Collection des arrêts du Tribunal fédéral suisse
Raccolta delle decisioni del Tribunale federale svizzero

BGE 128 V 124



128 V 124

23. Urteil i.S. 1. H. und 2. L. gegen Personalvorsorgestiftung X. AG in
Liquidation und Verwaltungsgericht von Appenzell Ausserrhoden B 85/00 +
89/00 vom 14. Mai 2002

Regeste

    Art. 52 und 73 Abs. 1 BVG: Zuständigkeit. Das Berufsvorsorgegericht
ist zuständig zur Beurteilung von Verantwortlichkeitsklagen, auch wenn
sich der Sachverhalt vor dem 1. Januar 1997 verwirklicht hat.

    Art. 52 und 71 BVG; Art. 49 ff. BVV 2: Voraussetzungen der Haftung
nach Art. 52 BVG.

    - Die Widerrechtlichkeit im Zusammenhang mit der Vermögensanlage
der Vorsorgeeinrichtung besteht in erster Linie in einer Verletzung der
gesetzlichen und reglementarischen Anlagevorschriften.

    - Für die Haftung genügt bereits ein leicht fahrlässiges Verhalten.

    - Mehrere Ersatzpflichtige des gleichen Organs haften bei gleichem
Verschulden solidarisch.

    Art. 159 OG: Parteientschädigung. Die in einem
Verantwortlichkeitsprozess obsiegenden Vorsorgeeinrichtungen haben Anspruch
auf Parteientschädigung.

Sachverhalt

    A.- L. war seit 16. Juni 1988 Präsident und H. seit 9.  September
1993 Mitglied des Stiftungsrates der Personalvorsorgestiftung der
X. AG. Per Ende 1993 betrugen die ungesicherten Anlagen bei den beiden
Arbeitgeberfirmen, der Y. AG und der Z. AG, Fr. 409'260.80 und damit rund
19% des Gesamtvermögens von Fr. 2'139'427.75. Im Februar 1994 gewährte
die Personalvorsorgestiftung der Stifterfirma Y. AG ein Darlehen in Höhe
von Fr. 100'000.-. In der Zeit vom 1. Juli 1993 bis zur Konkurseröffnung
über die Y. AG am 1. April 1996 erhöhte sich ferner die Kontokorrentschuld
um Fr. 55'811.-. Am 22. Mai 1996 meldete die Personalfürsorgestiftung
im Konkurs der Stifterfirma eine Forderung von Fr. 474'034.20 an. Über
diesen Betrag stellte ihr das Konkursamt am 16. Oktober 1997 einen
Verlustschein aus.

    B.- Am 27. August 1999 reichte die Personalvorsorgestiftung X. AG
in Liquidation u.a. Klage gegen L. und H. beim Verwaltungsgericht
von Appenzell Ausserrhoden ein und machte Schadenersatz im Betrag von
Fr. 155'811.- nebst Zins seit 1. April 1996 geltend. Mit Entscheid vom
21. Juni 2000 bejahte das Verwaltungsgericht seine Zuständigkeit und
verpflichtete L. zur Bezahlung von Fr. 155'811.- und H. zur Bezahlung von
Fr. 135'848.-, jeweils unter solidarischer Haftbarkeit bis zu letzterem
Betrag sowie nebst Zins zu 5% seit 1. September 1999.

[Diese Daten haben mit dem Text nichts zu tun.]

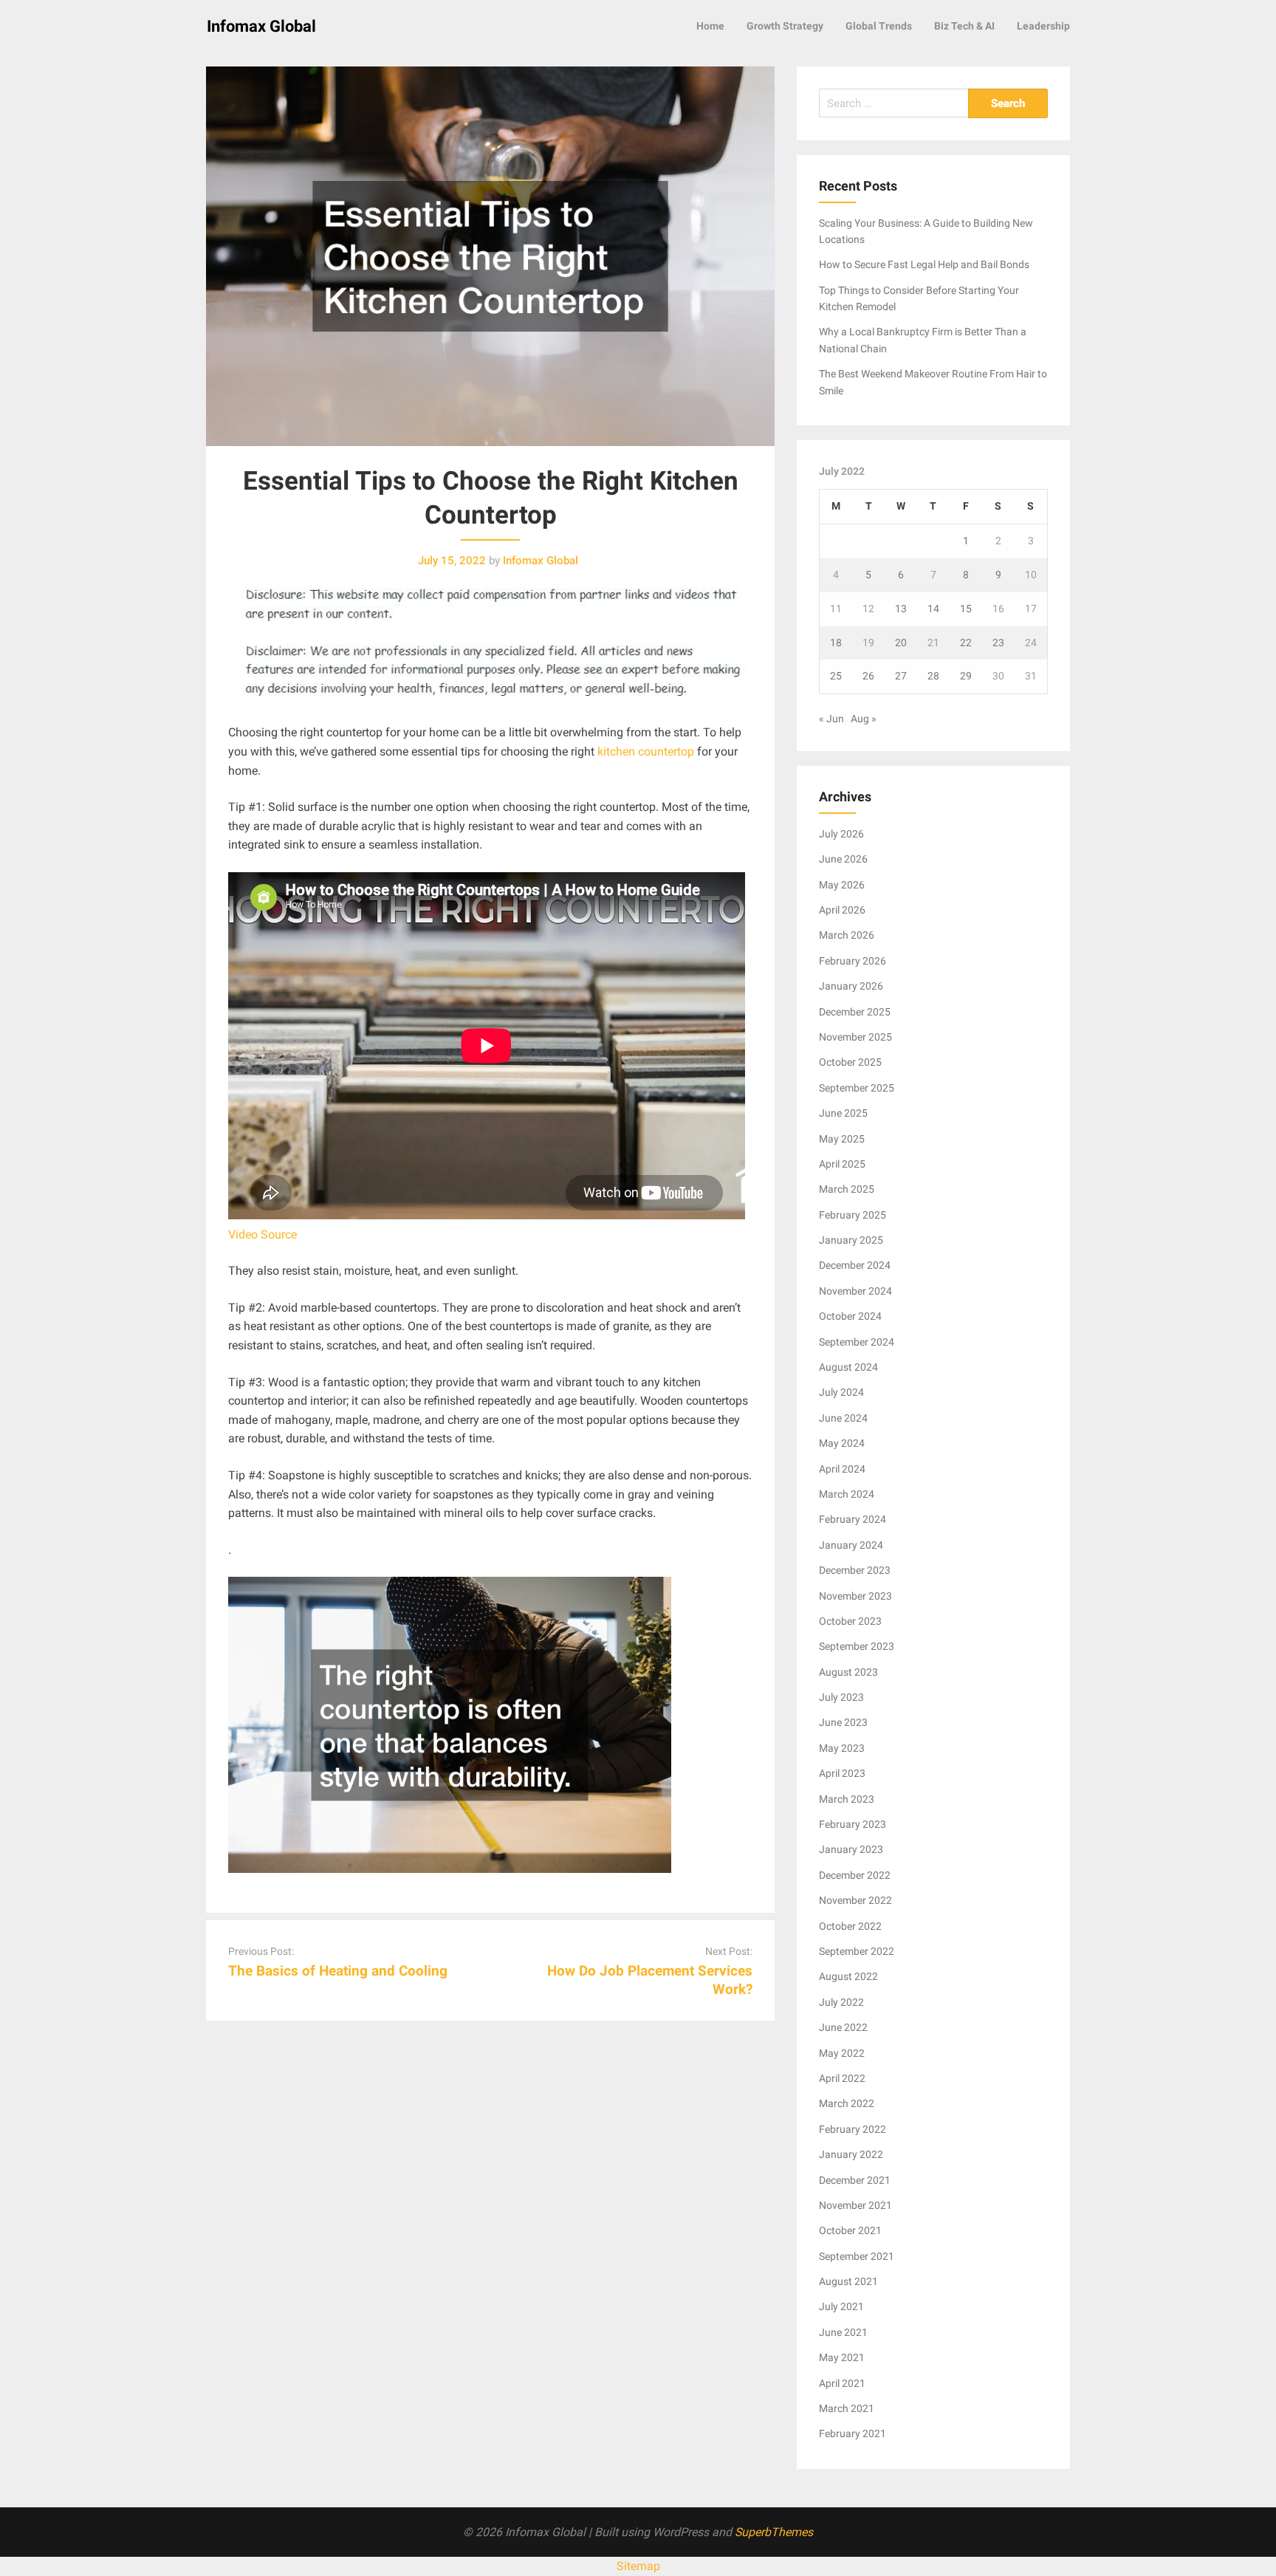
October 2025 (850, 1062)
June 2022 (843, 2027)
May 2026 (842, 885)
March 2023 (846, 1799)
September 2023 (856, 1646)
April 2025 (842, 1164)
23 (998, 642)
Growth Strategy (785, 26)
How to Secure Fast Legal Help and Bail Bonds (924, 264)
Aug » (864, 718)
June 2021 (843, 2332)
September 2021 (856, 2256)
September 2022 (856, 1951)
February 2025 (852, 1215)
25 (836, 676)
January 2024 (851, 1545)
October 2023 (850, 1621)
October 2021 (850, 2230)
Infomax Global (261, 26)
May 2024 (842, 1443)
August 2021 (848, 2281)
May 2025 (842, 1139)
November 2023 (855, 1596)
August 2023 (848, 1672)
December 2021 (855, 2180)
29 (966, 676)
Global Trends (878, 26)
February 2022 (852, 2129)
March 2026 (846, 935)
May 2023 (842, 1748)
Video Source (262, 1234)
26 (868, 676)
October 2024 (850, 1316)
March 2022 (846, 2103)
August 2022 (848, 1976)
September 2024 (856, 1342)
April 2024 (842, 1469)
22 (966, 642)
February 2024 (852, 1519)
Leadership (1043, 26)
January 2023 (851, 1849)
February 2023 (852, 1824)
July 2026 (841, 834)
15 (966, 608)
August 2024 (848, 1367)
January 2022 (851, 2154)
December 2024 (855, 1265)
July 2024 (841, 1392)
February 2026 (852, 961)
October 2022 (850, 1926)
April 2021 (842, 2383)
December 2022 (855, 1875)
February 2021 (852, 2433)
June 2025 (843, 1113)
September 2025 (856, 1088)
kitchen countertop (645, 751)
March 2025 (846, 1189)
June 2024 (843, 1418)
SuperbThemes (774, 2532)
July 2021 (841, 2306)
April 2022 (842, 2078)
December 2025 (855, 1012)
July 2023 (841, 1697)
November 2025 (855, 1037)
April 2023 (842, 1773)
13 (901, 608)
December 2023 (855, 1570)
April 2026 (842, 910)
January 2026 (851, 986)
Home (710, 26)
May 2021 (842, 2357)
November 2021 (855, 2205)
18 (836, 642)
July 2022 (841, 2002)
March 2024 (846, 1494)
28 (933, 676)
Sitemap (638, 2566)
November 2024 (855, 1291)
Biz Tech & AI (964, 26)
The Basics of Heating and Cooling (337, 1970)
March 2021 (846, 2408)
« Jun (831, 718)
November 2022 (855, 1900)
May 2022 (842, 2053)
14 (933, 608)
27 (901, 676)
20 (901, 642)
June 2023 (843, 1722)
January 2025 (851, 1240)
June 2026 (843, 859)
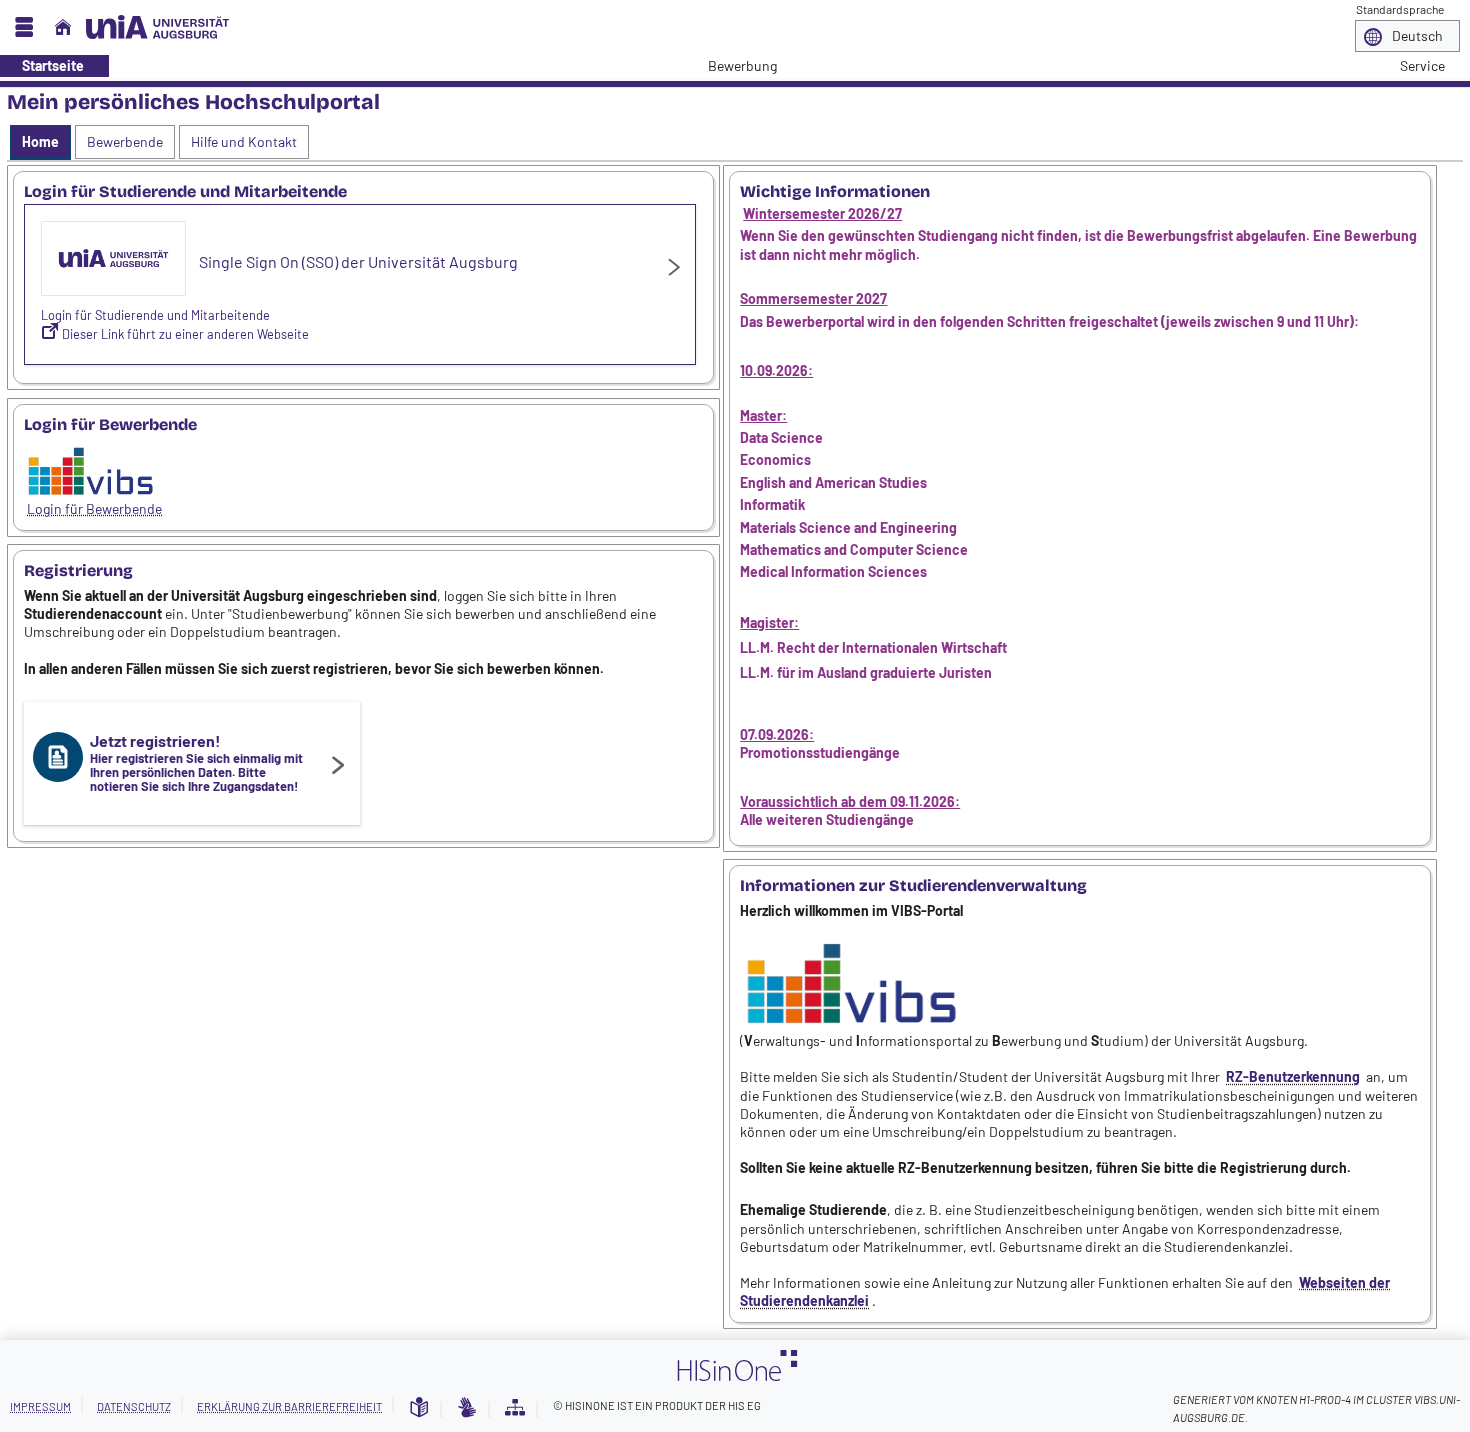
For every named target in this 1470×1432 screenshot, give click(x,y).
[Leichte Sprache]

    C.- H. lässt Verwaltungsgerichtsbeschwerde führen mit dem Antrag,
in Aufhebung des vorinstanzlichen Entscheides sei die Klage abzuweisen.

    Die Personalvorsorgestiftung X. AG in Liquidation schliesst
auf Abweisung der Verwaltungsgerichtsbeschwerde. Das Bundesamt für
Sozialversicherung (BSV) bejaht in der Vernehmlassung die Zuständigkeit der
Sozialversicherungsgerichtsbarkeit und enthält sich zur materiellen Frage
der Verantwortlichkeit einer Stellungnahme. Der beigeladene L. verzichtet
auf eine Vernehmlassung.

    D.- L. reicht ebenfalls eine Verwaltungsgerichtsbeschwerde ein mit
dem Antrag, in Aufhebung des vorinstanzlichen Entscheides sei auf die
Klage nicht einzutreten. Eventuell sei die Klage vollumfänglich abzuweisen.

    Die Personalvorsorgestiftung X. AG in Liquidation lässt wiederum auf
Abweisung der Verwaltungsgerichtsbeschwerde schliessen. Das BSV verzichtet
auf eine Vernehmlassung. Der beigeladene H. lässt die Gutheissung der
Verwaltungsgerichtsbeschwerde beantragen.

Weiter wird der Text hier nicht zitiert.